The recent addition of a new vulnerability to the Cybersecurity and Infrastructure Security Agency (CISA) Known Exploited Vulnerabilities Catalog has raised concerns among users of CrushFTP, a popular FTP server software. This vulnerability, known as CVE-2025-31161, specifically affects versions of CrushFTP prior to 10.8.4 and 11.3.1, leaving users vulnerable to an authentication bypass attack.
CVE-2025-31161 allows attackers to bypass authentication mechanisms and take over administrative accounts, such as the “crushadmin” account, unless specific protective measures like a DMZ proxy instance are in place. The vulnerability is linked to a race condition in the AWS4-HMAC authorization method used by CrushFTP’s HTTP component.
The flaw enables attackers to authenticate as any user, including administrative accounts, without needing to provide the correct password. This authentication bypass not only facilitates unauthorized access but also allows for full system compromise, putting sensitive data and critical infrastructure at risk.

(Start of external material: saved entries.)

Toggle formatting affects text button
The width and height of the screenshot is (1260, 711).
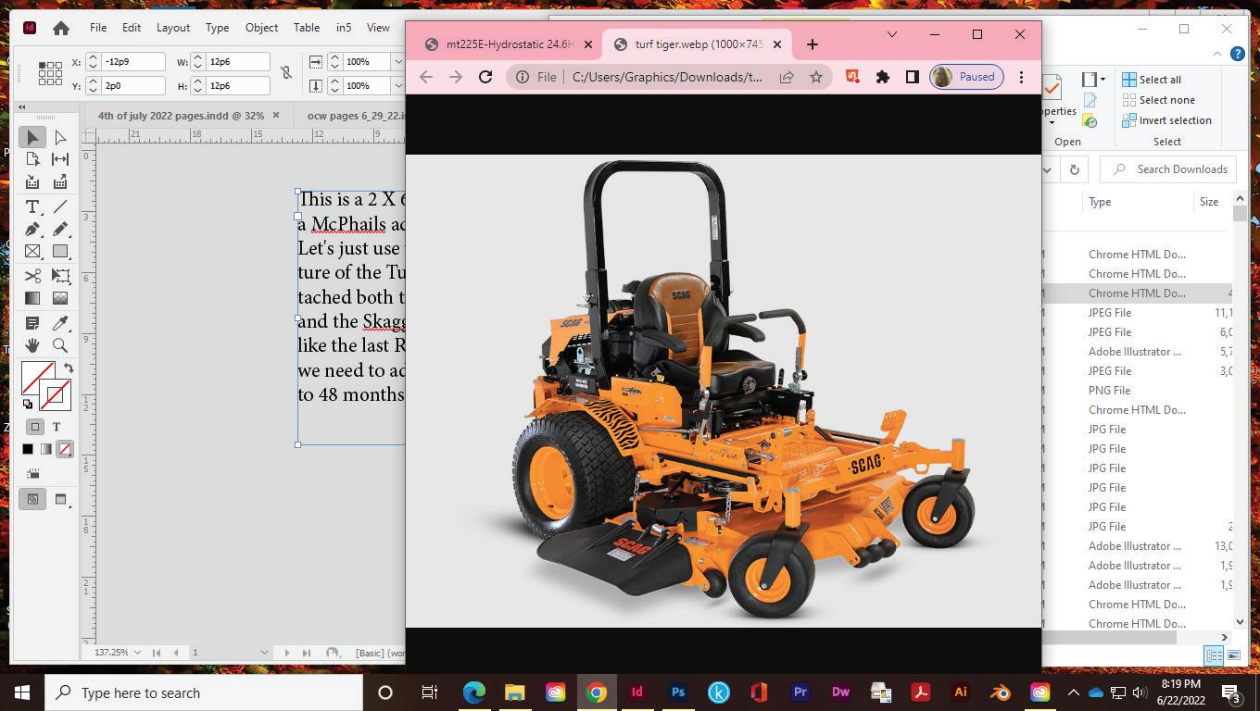point(57,427)
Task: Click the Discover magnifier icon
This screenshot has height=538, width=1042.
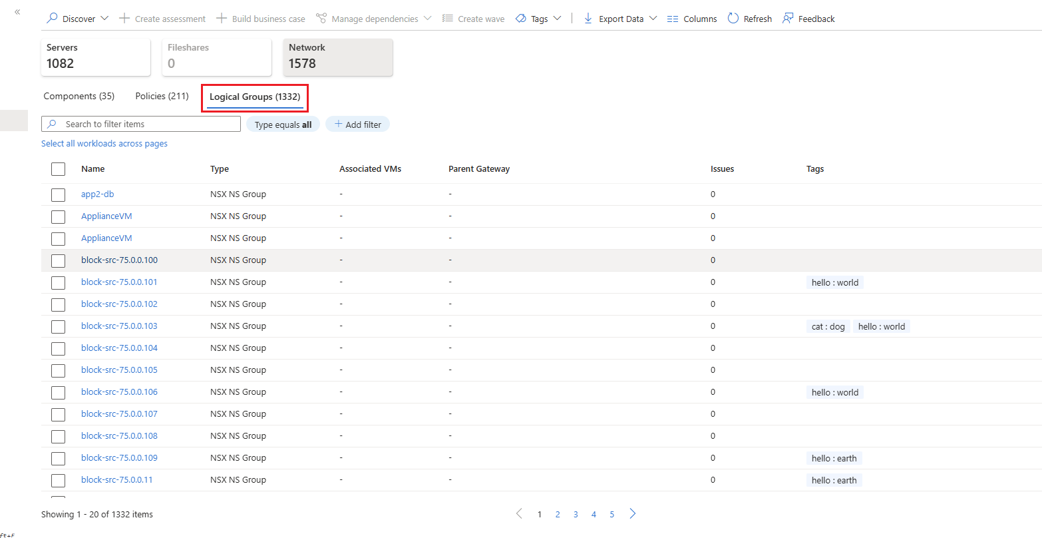Action: tap(52, 19)
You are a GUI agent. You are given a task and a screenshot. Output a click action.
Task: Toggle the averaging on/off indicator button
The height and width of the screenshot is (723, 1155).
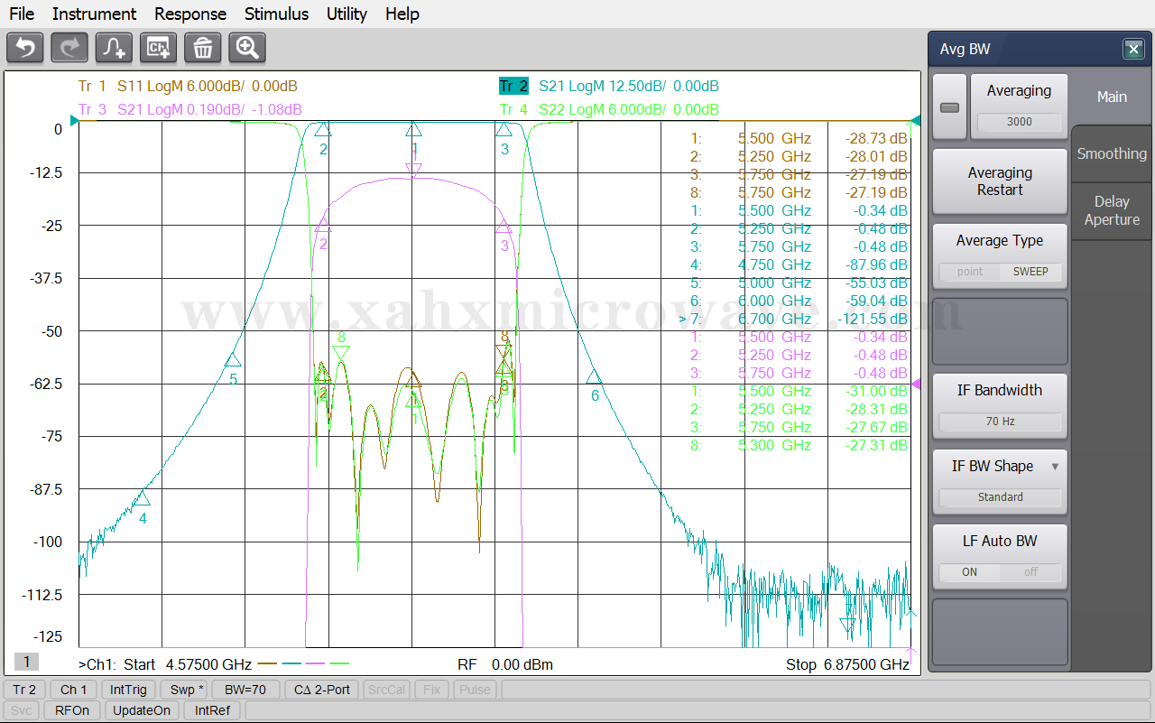coord(949,107)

The vulnerability in CrushFTP arises from the way the server verifies user credentials during the login process. The server first checks if a username exists without requiring a password, allowing the session to be authenticated through the HMAC verification process. However, the server fails to fully check the user’s credentials until later, creating a window of opportunity for an attacker to inject a manipulated AWS4-HMAC header. This leads to an anypass authentication process, where the server mistakenly authenticates the attacker as a valid user.
The impact and severity of CVE-2025-31161 are significant, with a CVSS score of 9.8, classifying it as critical. This high severity rating indicates that the flaw poses a risk to organizations using affected versions of CrushFTP, potentially leading to data breaches, unauthorized access to sensitive files, and system outages.
To mitigate the risk posed by CVE-2025-31161, users are strongly advised to update to the latest versions of CrushFTP – 10.8.4 or later and 11.3.1 or later. Updating to the latest secure versions and enabling automated updates can enhance protection against vulnerabilities. Users on older versions of CrushFTP are urged to update immediately to avoid unauthorized access.
In conclusion, the CVE-2025-31161 vulnerability underscores the importance of regular security patches and implementing additional security measures to protect against potential exploits. Users must remain vigilant and proactive in securing their systems to mitigate the risks posed by such vulnerabilities.